Proceedings cost money as documents need to be prepared and filed and there are strict time limits with penalties in default (some of which can be fatal). Parties also fail to factor in the “litigation risk” of their evidence or witnesses failing to measure up (or even show up), last minute evidence coming to light or the matter simply coming before a judge who is not as convinced as the parties are to the merits of their case. Anything can happen from the date of issuing proceedings to the date of a Final Hearing, by which time the costs to the applicant of withdrawing from proceedings, bearing in mind they will have to pay the defendant’s costs to the date of discontinuance if they do get cold feet, can often make it virtually impossible for one party to give up.
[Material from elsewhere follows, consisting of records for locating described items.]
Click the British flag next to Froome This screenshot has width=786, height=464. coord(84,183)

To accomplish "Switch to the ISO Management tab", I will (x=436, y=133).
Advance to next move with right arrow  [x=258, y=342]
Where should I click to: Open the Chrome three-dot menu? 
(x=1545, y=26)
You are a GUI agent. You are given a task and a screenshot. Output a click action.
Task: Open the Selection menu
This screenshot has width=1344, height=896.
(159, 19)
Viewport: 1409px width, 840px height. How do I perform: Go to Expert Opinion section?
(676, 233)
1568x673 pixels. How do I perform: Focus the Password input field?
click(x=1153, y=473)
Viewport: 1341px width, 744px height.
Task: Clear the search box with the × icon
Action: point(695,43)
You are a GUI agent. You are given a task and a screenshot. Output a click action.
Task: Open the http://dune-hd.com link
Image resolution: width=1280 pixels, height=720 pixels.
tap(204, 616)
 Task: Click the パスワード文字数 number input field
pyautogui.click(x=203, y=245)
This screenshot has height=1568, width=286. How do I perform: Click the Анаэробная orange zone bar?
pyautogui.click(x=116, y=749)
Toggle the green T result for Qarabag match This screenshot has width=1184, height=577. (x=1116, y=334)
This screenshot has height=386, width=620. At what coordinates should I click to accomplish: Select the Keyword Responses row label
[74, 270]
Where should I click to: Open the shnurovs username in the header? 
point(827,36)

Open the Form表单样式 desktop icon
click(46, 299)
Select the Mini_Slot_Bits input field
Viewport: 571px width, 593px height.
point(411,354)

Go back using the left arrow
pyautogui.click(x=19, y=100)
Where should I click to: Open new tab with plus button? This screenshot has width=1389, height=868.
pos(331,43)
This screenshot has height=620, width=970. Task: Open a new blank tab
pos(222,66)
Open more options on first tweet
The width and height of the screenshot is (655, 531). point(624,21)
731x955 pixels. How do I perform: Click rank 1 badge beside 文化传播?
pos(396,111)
If a dispute is likely then it is always advisable to consider how a resolution can be achieved before the conflict escalates out of control. Often situational pressures can cause a dispute that could not be resolved by well-meaning attempts, to become hardened over time. What may have started as interests and opinions become fixed and turn from a disagreement into a stand point, from which it is difficult to move away. Testing a party’s resolve by issuing proceedings only to see if they will give in to pressure, is never a risk free strategy. Mediation will inevitably be encouraged by a Judge at some stage in the proceedings and by then there is usually more at stake to argue about as costs are an added consideration.

Parties already locked in litigation should consider that a negotiated outcome is always more flexible than a court imposed one, which can operate as a blunt instrument over which they have no control. It is often the case that the risks of full blown litigation only become tangible once a Judge starts making orders for disclosure and statements of costs consequences are a reality. There is nothing to lose by considering mediation at this stage, but everything to gain.

Anticipating potential disputes is a skill but knowing how to resolve the dispute before they reach court is an even greater skill. It may be that it is only when the parties are involved in proceedings that they begin to realise the attraction of settlement, but early discussion or negotiation, facilitated by a third party if possible, is rarely a waste of time. It enables emotional issues to be aired in private, rather than through a public court forum, and often clears the way for sensible commercial choices.